There are future plans for the park to also house an on-site Materials Recovery Facility (MRF). Ideally the MRF would separate all domestic materials into the recommended 12 main categories. These are: Reusables, Paper, Plant Debris, Putrescibles, Wood, Ceramics, Soils, Metals, Glass, Polymers, Textiles and Chemicals. These might all be further broken down, so as to create a purer feedstock, which then retains its virgin value and can be sold on to world markets, households, businesses and manufacturers. The manager of the Wingcarribee RRP, Miles Lochhead, believes it entirely possible to recover 90% of all wastes. Ideally, the remaining residuals that cannot be recycled back into nature or back into the market place should be rendered inert before going to “clean-fill.” This is achieved by steam-cleaning or MBT (Mechanical Biological Treatment).
With worldwide resources in decline, there will; however, be greater international pressure put on producers to come up with better eco-designs. The Zero Waste International Trust believes that anything that cannot be recycled back into nature or back into the market place should be subjected to severe levies, and because of this will, eventually, cease to be produced.

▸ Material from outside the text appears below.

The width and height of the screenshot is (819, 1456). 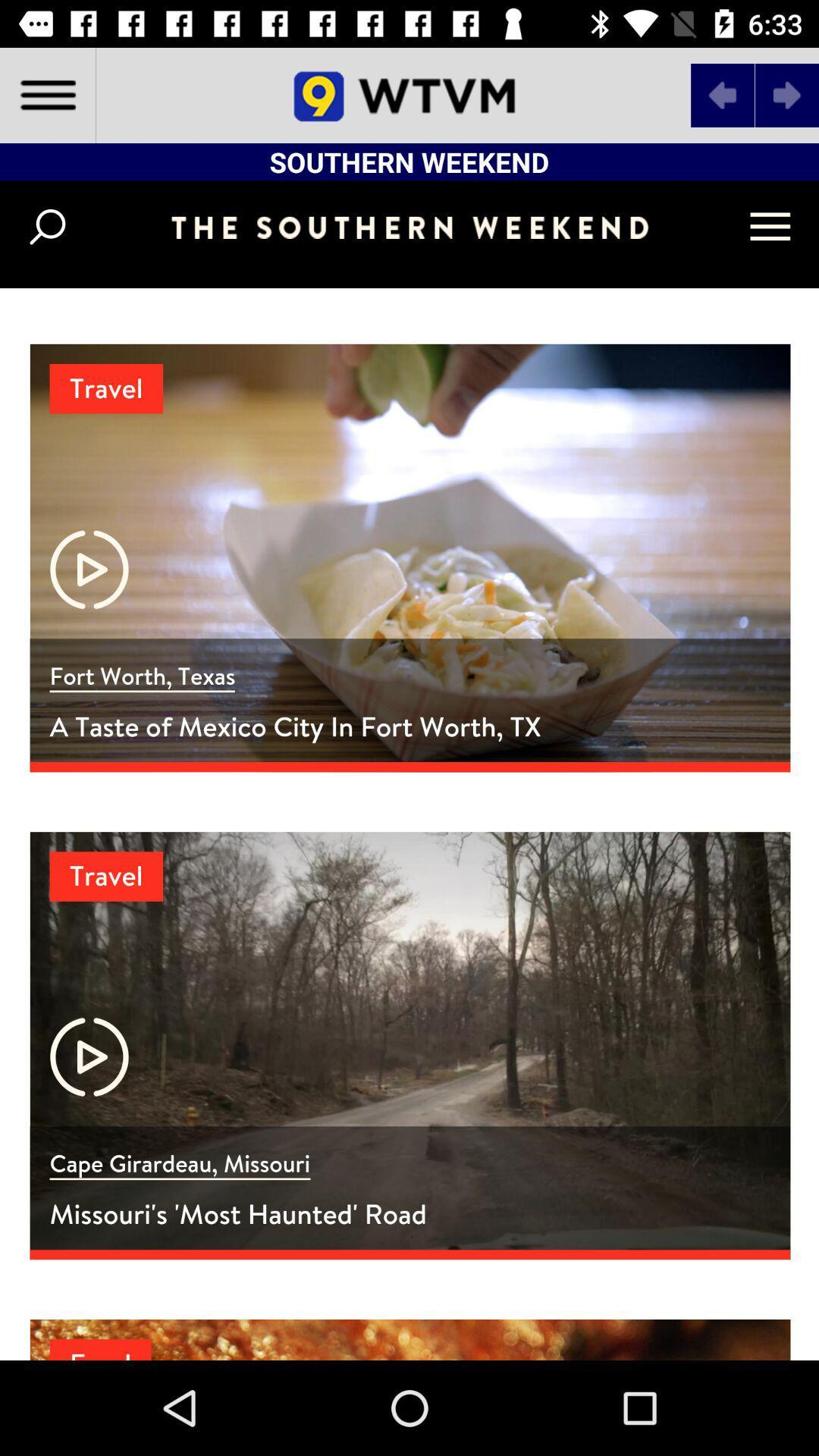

RRPs provide a tangible example of best practice that changes the public mindset away from thinking of waste as rubbish to be buried or burned, to recognizing that waste is potential wealth. Its full value is best achieved by putting it back into local communities. The green industry, in particular recycling, represents the fourth largest economic power in the world; and is the most rapidly growing. Resource Recovery creates jobs. In the U.S., the reuse and recycling industries support more than 56,000 establishments, employ over 1.1 million people, and generate annual revenues of 236 billion dollars. Sorting and processing recyclables sustains five to ten times more jobs than land-filling or incineration. Further, the Zero Waste Trust predicts 40,000 jobs will be created in New Zealand over ten years as they convert transfer stations into Resource Recovery Parks.
Waste is the new gold-mine of the 21st century.